### Passage provided
########

Photography for The Blind(ed)

Foreword

Photographic imagery is a relatively recent and violent addition to the communication arsenal.  Oral traditions that existed for thousands of years have been annihilated by the written word and its successors.  Where we once exercised our imagination, we now allow our imaginations to be forcibly restrained and ushered through a series of narrow corridors in predictable fashion.

The nature of violence has changed from physical to psychological – the impact of increasing pressure, speed etc contributes to a world in which violence is manifested through more subtle outlets.

The more detail we are plied and supplied with, the less it allows us to imagine, and the less we are able to come up with a personal interpretation, the more authority as truth the image or thing has.  There is no longer room for “us”, as the presence and intention of the author rule over the image, dictating truth from above.

A story either takes place before our eyes, in which case we have little or no control over it, or it happens in our heads, thus story-telling evokes the imagination, therefore modern, highly detailed and “realistic” images such as those used to tell the news are poor story-telling devices.   It is mystery and opportunity that exercises the imagination, so that if the reader or student is placed in a position of being force-fed, or is not allowed to express their own opinion and question what is presented to them, then they become an arbitrary part of an errorless reproductive process.  There is a difference between literary imagery and imagination.

Fame or reputation often precedes photos, that is, I am unable to view or critique them separately from their baggage.  Groups and individuals hope to manufacture these effects through competitions, praise, association (borrowed authority) etc. – if it won a prize/so-and-so said so/it is omnipresent (salience and familiarity) it must be good.  In simple terms, we are more likely to prefer a photo if we know its author (and even technique) in advance.  Removing or nullifying these possible halo effects by turning images into words the notoriety can no longer precede the photo, and instead the “image” is created in the mind’s eye of the reader.  Thus the control imposed by the camera, and the perspective offered by the photograph is diminished, in favour of an interaction that calls upon the input of the audience.

 

Photograph 1

Four large men inexplicably struggle to carry what appears to be an injured football player off the pitch.  The largest, wearing a grey sheriff’s uniform and blue medical gloves clutches the injured man by his right arm, trying to keep him from sagging any further.

Next in line, a shorter yet equally solid-looking police officer wearing beige slacks, a bullet-proof vest and sunglasses that accentuate the ratio between his large head and small facial features, has possession of the left arm.  He almost looks proud, as if returning from the hunt.

########

### Data to examine
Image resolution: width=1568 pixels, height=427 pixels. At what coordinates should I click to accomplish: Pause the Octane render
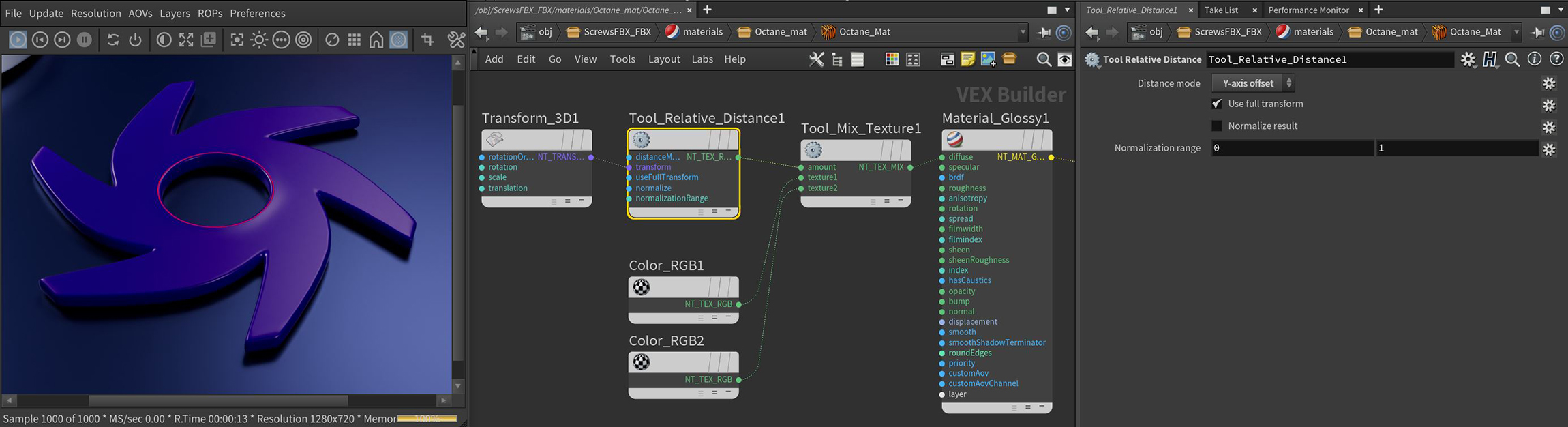(x=84, y=40)
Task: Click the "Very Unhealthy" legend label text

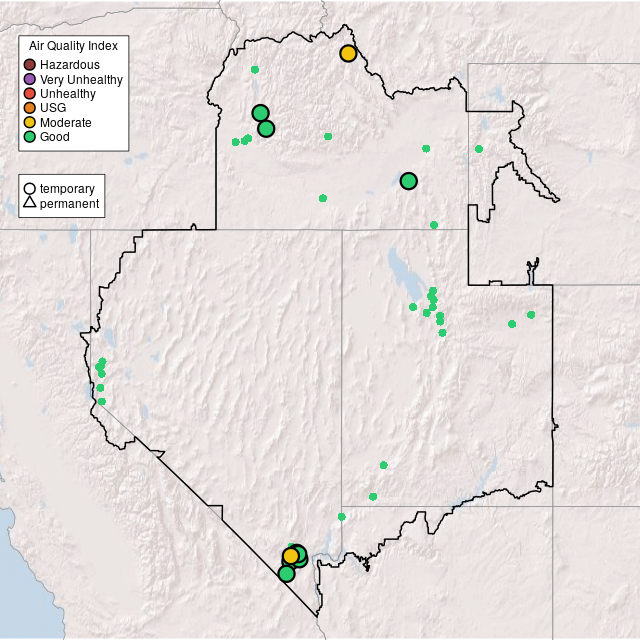Action: point(81,79)
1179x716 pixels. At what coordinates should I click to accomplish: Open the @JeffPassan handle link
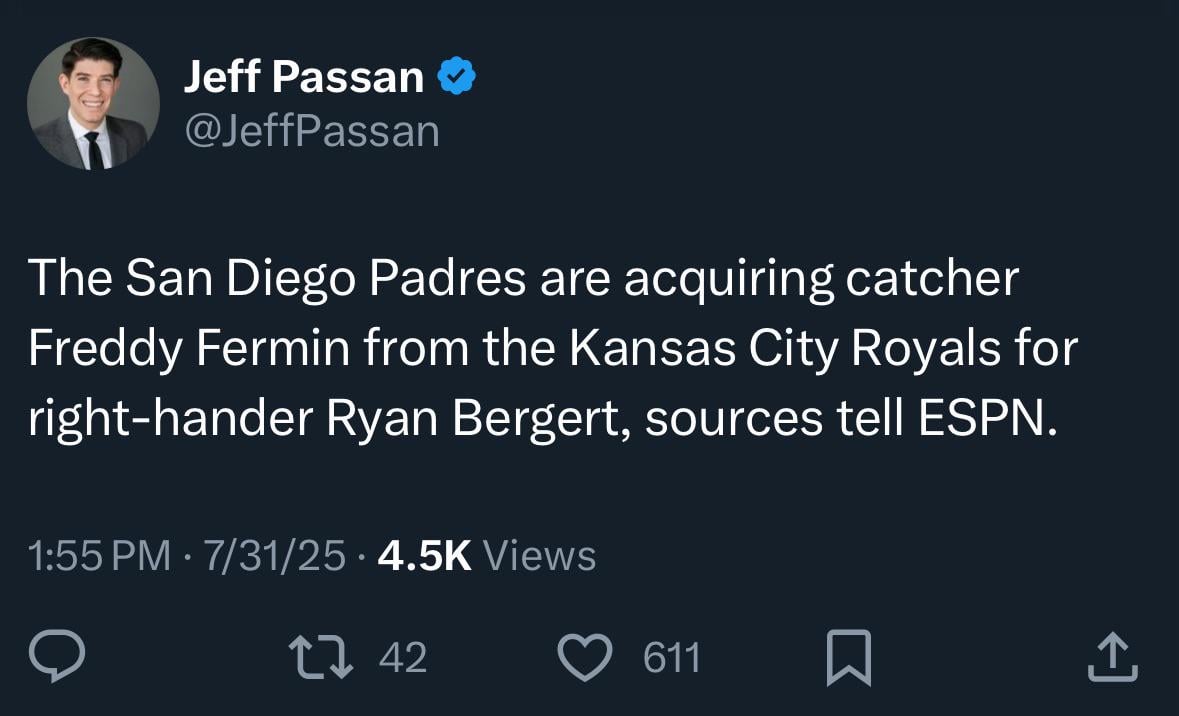coord(311,131)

########

### About this exercise
Copy everything in the essay on photography from "Four large men" down to "from the hunt.", changing "sunglasses" to "goggles".

### Your response
Four large men inexplicably struggle to carry what appears to be an injured football player off the pitch.  The largest, wearing a grey sheriff’s uniform and blue medical gloves clutches the injured man by his right arm, trying to keep him from sagging any further.

Next in line, a shorter yet equally solid-looking police officer wearing beige slacks, a bullet-proof vest and goggles that accentuate the ratio between his large head and small facial features, has possession of the left arm.  He almost looks proud, as if returning from the hunt.